From farm fields in Nebraska to battlefields in Afghanistan, and from personal use to commercial, drones seem to be flying into controversy.

Today, unmanned aircraft are flying in the National Airspace System (NAS) under very controlled conditions, performing border and port surveillance by the Department of Homeland Security, helping with scientific research and environmental monitoring by NASA and NOAA, supporting public safety by law enforcement agencies, helping state universities conduct research, and supporting various other missions for public (government) entities. Operations range from ground level to above 50,000 feet, depending on the specific type of aircraft. However, unmanned aerial systems operations are currently not authorized in Class B airspace, which exists over major urban areas and contains the highest density of manned aircraft in the NAS. The Federal Aviation Administration has determined that unmanned aerial systems, commonly referred to as drones, are “aircraft” subject to federal regulation.

But these regulations have been shrouded in controversy recently, both commercially and personally.

Huerta v. Pirker

The National Transportation Safety Board (NTSB) recently overturned an administrative ruling in favor of an aerial photographer, upholding the FAA’s determination that drones are subject to federal regulation.

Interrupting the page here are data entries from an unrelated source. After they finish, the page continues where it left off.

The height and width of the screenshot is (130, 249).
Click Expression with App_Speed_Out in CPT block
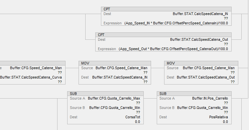tap(173, 49)
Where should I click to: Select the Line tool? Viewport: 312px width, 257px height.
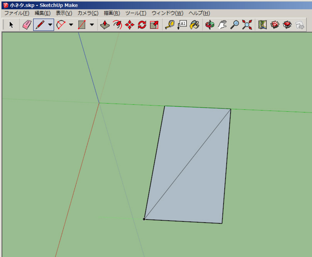coord(40,25)
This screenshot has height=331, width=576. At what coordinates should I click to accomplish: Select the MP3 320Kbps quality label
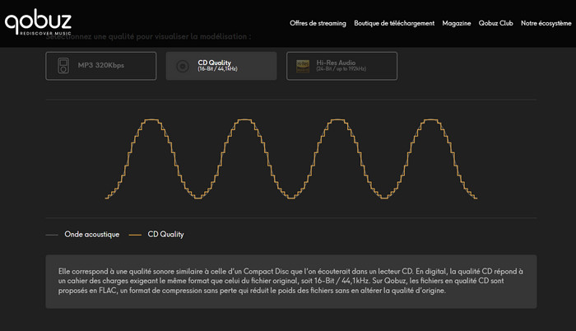click(100, 66)
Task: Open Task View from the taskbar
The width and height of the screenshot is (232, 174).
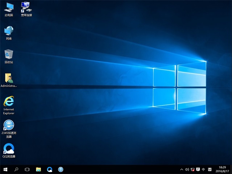Action: click(27, 169)
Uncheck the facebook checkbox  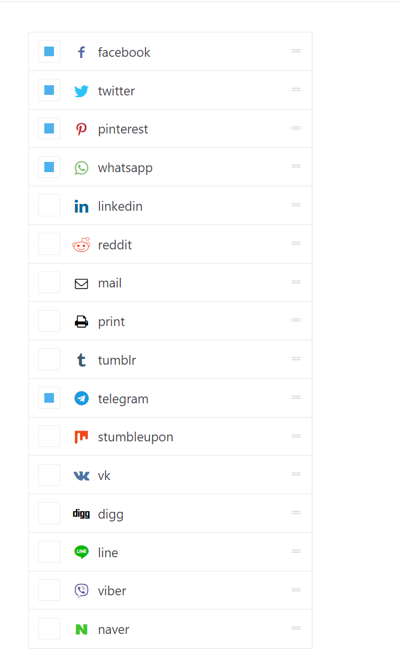coord(49,52)
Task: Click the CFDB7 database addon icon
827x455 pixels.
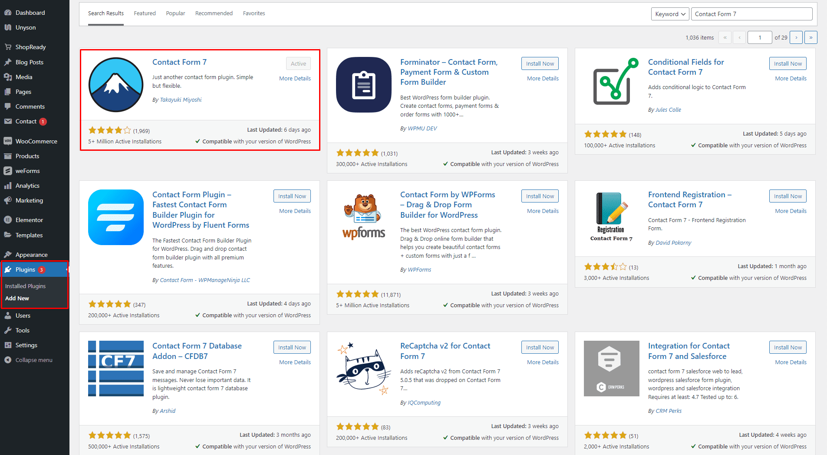Action: click(x=116, y=369)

The NTSB decision came in the case Huerta v. Pirker, in which photographer Raphael Pirker challenged a $10,000 fine levied against him for flying a camera-equipped model aircraft around the University of Virginia. Pirker had successfully challenged this fine before the administrative law judge, who ruled that Pirker’s Zephyr fixed-wing aircraft was a “model aircraft” and that models were not subject to general aviation regulations.

In its decision released in November 2014, the full NTSB reversed the administrative law judge and held that the FAA could apply its generally applicable federal aviation regulations to small unmanned aerial systems because they fit within the regulations’ broad definition of “aircraft.” The regulations define aircraft as “a device that is used or intended to be used for flight in the air.”

The NTSB, in sweeping deference to the FAA, said:

“[T]he plain language of the statutory and regulatory definitions is clear: an “aircraft” is any device used for flight in the air…The [FAA] Administrator’s interpretation of this text – that it applies to respondent’s operation of his Zephyr to prohibit careless or reckless operations – is reasonable, given the broad language of the section.”

The NTSB remanded the decision of the administrative law judge to review evidence and determine whether Pirker’s October 2011 flights around the University of Virginia campus were “careless or reckless” under FAA regulations.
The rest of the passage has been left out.